Forming Connections in 5.D: Complex Graphical Displays Mini-Project

Objectives for the Mini-project

During this activity, you will:

  • Create an appropriate display to visualize the distribution of a single variable (univariate graphs) or the relationship between two or more variables (multivariable graphs).
  • Write statements to communicate statistical results to a general audience.
  • Apply principles of making effective graphical displays to improve an existing graph.

We conclude this module surrounding the interpretation of complex graphical displays with a mini-project designed for you to showcase the skills you’ve learned exploring these visualizations. You’ll be working with a a large dataset of health statistics to explore associations between three variables by creating your own effective graphical displays. You’ll see that graphical displays can be used to communicate information either about a single variable or the relationship between two variables and that creating effective displays is typically an iterative process.

Guidance

[Intro: The goal of this mini-project is to give you hands-on experience in an open-ended activity in which you get to use what you know to create a new graphical display — one unique to your understanding. You’ll have guidance along the way to help you frame the work, though. The first 3 questions in this activity page are designed to help you prepare by helping you to recall important skills and information. In Question 1, you’ll access the database, recall how to use the data dictionary, and refresh your memory regarding categorical vs. quantitative variables. In Question 2, you’ll identify the appropriate technology for the project. Question 3 introduces the rubric for the project so that you’ll have clear guidelines to use to meet the expectations for the project. The remainder of the activity will guide you through the project, which you will complete individually outside of class. ]

Mini-Project: Do Fitness Habits and Perceptions of Health Change With Age?

In this mini-project, you will use data collected by the U.S. National Center for Health Statistics through the 2011-2012 National Health and Nutrition Examination Survey (NHANES). The NHANES has been conducted every two years since the early 1960s. The data collected from the survey include demographics, various body and health measurements, and information about various lifestyle choices. The NHANES is unique in that the health measurements are collected through physical examinations (data on all other variables are self-reported).

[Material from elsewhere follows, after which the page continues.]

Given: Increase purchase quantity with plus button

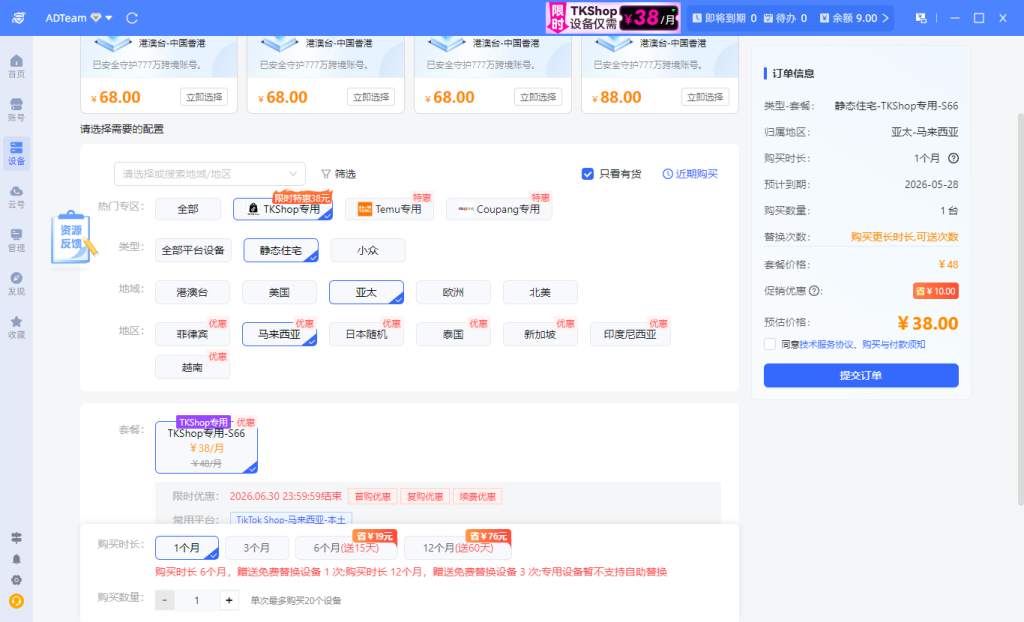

A doctor smiling in front of several MRI scans

Before you begin the analysis, we will discuss the data and expectations for this project. Questions 1 – 3 below will familiarize you with the dataset, which is located in the spreadsheet linked here.

DCMP_STAT_5D_nhanes_alldata <– link to the spreadsheet

question 1

Locate the NHANES dataset (DCMP_STAT_5D_nhanes_alldata) containing the following variables:

Age: Age in years at screening of the study participant (Note: Subjects 80 years or older were recorded as 80)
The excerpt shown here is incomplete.